**WORK ORDER**
Looking at the records below, state how many lines include the string "logo" and add nothing further.

•••••

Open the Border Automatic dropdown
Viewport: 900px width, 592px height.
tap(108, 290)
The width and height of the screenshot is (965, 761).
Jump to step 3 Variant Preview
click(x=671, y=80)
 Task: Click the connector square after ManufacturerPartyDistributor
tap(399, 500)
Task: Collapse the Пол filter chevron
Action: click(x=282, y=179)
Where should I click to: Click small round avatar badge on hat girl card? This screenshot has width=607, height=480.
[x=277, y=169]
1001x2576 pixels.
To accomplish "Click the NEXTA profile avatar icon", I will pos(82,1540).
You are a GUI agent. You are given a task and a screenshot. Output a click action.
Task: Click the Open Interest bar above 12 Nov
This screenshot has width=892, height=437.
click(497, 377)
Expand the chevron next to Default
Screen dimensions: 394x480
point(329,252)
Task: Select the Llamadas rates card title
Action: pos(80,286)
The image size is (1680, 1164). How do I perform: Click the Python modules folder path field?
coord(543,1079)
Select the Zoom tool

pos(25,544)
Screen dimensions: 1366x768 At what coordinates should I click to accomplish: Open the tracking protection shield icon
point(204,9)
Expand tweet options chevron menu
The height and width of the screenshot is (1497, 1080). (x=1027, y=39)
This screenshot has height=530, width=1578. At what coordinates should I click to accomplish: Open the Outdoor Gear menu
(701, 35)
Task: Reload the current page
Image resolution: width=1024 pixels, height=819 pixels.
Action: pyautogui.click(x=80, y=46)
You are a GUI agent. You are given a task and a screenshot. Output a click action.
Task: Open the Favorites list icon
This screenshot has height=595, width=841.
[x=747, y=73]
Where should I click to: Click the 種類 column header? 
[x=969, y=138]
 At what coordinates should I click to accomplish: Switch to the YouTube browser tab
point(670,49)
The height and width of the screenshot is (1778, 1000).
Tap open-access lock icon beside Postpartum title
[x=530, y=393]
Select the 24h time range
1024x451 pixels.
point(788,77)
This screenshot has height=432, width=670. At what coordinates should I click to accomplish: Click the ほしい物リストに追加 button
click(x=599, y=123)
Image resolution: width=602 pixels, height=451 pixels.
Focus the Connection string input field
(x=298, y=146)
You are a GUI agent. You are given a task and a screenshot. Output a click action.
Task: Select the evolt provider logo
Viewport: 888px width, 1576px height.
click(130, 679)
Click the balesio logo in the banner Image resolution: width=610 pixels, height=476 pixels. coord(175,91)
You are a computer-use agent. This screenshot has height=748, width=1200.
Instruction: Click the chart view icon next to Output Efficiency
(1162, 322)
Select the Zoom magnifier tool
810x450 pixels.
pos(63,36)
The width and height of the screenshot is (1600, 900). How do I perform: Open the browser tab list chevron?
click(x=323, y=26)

•••••

**ANSWER FOR THIS EXERCISE**
2